Я смотрел в мрачную пустоту окна и думал о работе, о своем классе, о том, куда бы повести учеников в воскресенье для сплочения. Сплочение... Обычно теперь его понимают как? Собрать всех, предложить ехать в лес на электричке, весной — «за подснежниками», летом — «загорать», осенью — за букетами из листьев, если уж причина нужна обязательно. Деловая причина. Объявишь — и все не все, а большинство заорут: «Поехали! Поехали! Здорово! Ура!» А там — электричка, а там — гитара, а там, ясное дело, — бутылочка. «Что мы, маленькие? Мы же работаем! Мы — на свои! Да ну-у-у! Что это за поход? Понемногу же! И на девочек взяли... Владим Ваныч! По маленькой!» А вот и костер, и шуточки-анекдотики, и панибратство.
Прощай, учительский авторитет. Кто ты тут, у костра, со стаканчиком? Да такой же. Да свой в доску! Нет, не этому учил Бармалей. Никогда он не был для нас своим в доску... И покамест это никуда не годится. Пока не устоялся авторитет, никаких походов, костров, гитар... К тому же — зима, февраль, едва тает... На лыжах? Я не любитель. В училище находился на них до слез, наш генерал был заядлый лыжник и любил погонять офицеров. Куда вести? В кино? Разве этим удивишь? Кажется, самое гнусное качество современного человека — потеря способности удивляться.
Мореплаватель обошел вокруг света один! На парусной лодке!
— Хе...
— Одна ракета запустила восемь спутников!
— Подумаешь!
— Люди ходят по Луне.
— Ну и что?
Впрочем, пардон... Удивляются. Иногда:
— Слушай! «Автомобилист» выиграл у ЦСКА!
— Когда?! Врешь! Ты что? Когда?!
Нет, кино отпадает. Добро бы им по двенадцать было. На каток? Не-а... Слишком много на катке отвлекающих моментов.
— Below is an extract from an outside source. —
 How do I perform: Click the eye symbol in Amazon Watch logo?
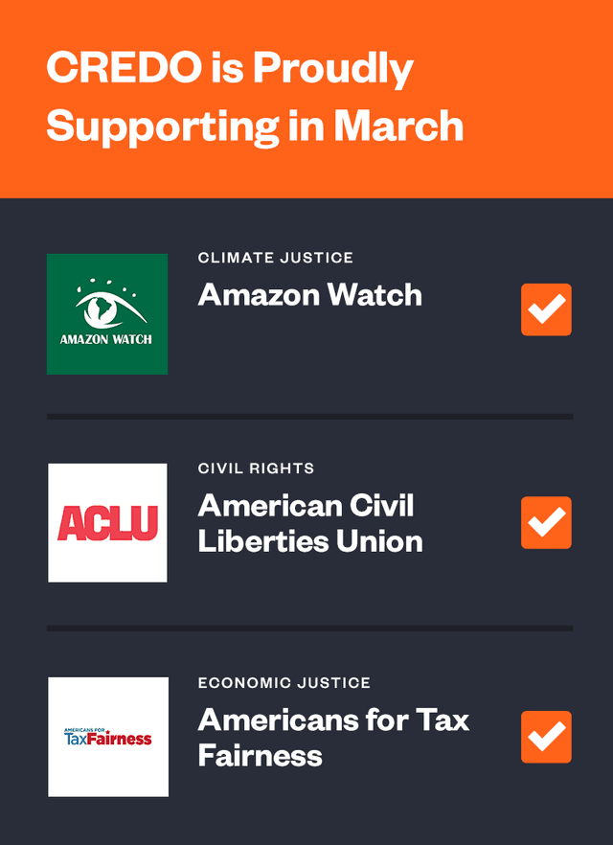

Какое там сплочение! Пестрота, беготня, девочки, мальчики. К тому же, уверен, половина откажется: «Нет коньков!», «Не умею». А как быть таким, как Чуркина? Да и Горохова немногим уступает ей в габаритах. Отставить. Нет сплочения на катке. На катке лучше всего вдвоем: рука в руке, взгляд со взглядом, шаг в шаг...
Что остается? В музей?
Память — вот она! Сразу родит склепный запах высоких монастырских зал. И полумрак. И нелепый остов мамонта с чрезмерными бивнями. Скелет гигантского оленя с одним уцелевшим рогом. Мятые чучела остекленело глядят из витрин, обломки стрел, рваные кольчуги, могильные черепки из пещерных помоек. Нет, и в музей пока не стоит. Разбредутся, заскучают... А ведь мне надо сплачивать.
Вдруг словно бы кто подсказал: в галерею. В картинную галерею. Точно! Именно туда! Постой, постой... А там что? Сам не бывал в галерее лет десять. Смутно: были картины замечательные, великих художников, даром что областное заведение. И Репин был, Брюллов, Левитан... Но что именно, никак не мог вспомнить. Ничего. К искусству надо приобщать. Искусство облагораживает...
С такими прописями и заснул.
В пятницу перед уроками объявил. Энтузиазма никакого. Молчание. Редкие голоса:
— Ну-у-у-у!
— Фу-у-у-у!
— Чо смотреть-то. Лучшебнахоккей.
— Картинки смотреть?
— Да. Смотреть. Картины... И по-ни-мать...
Орлов прищурился. Улыбнулся презрительно. Опять тот же взгляд на меня — сожалеющий. «Да и черт с тобой! Не приходи!» (Учителю ведь тоже можно сердиться, пусть мысленно.) Вслух:
— Кто идет в галерею, запишитесь у Чуркиной. Желательно, чтоб пошли все. И помните: слово — дело. Сказал — пришел. Нет — нет.
Продавщицы записались и не пришли. У этих девочек такое «в порядке» — в порядке вещей.
Камвольщицы пришли все пять. Явились Фаттахов, Мухамедзянов, Алябьев, Столяров, Горохова, Чуркина, ребята из ПТУ. Павел Андреевич не явился, семья. Но и не обещал. А вот диво: пришел Нечесов. Один. Без Орлова. Знамение лучшего! Хотел сказать ему: «Как же хоккей?» Но промолчал, промолчать иногда полезно. Еще в училище это понял: в молчании реже каешься, чем в сказанном слове.
В галерее встретила неприветливая гардеробщица. Такие почему-то еще бывают среди вахтеров, уборщиц, швейцаров и билетерш в театрах. Считают своим долгом всем и на все указывать, и лица у них такие же, как предписывающие дорожные знаки, на них начертано: «Шапку сними! Ноги вытри! Не шуметь! Расходись! Не толпись!» Вот он, родименький унтер Пришибеев. Жив, оказывается, здравствует. Пальто у нас все-таки приняли, точно сделав великое одолжение. Нечесову сунули обратно — вешалка оторвана. «Забирай! Не приму!»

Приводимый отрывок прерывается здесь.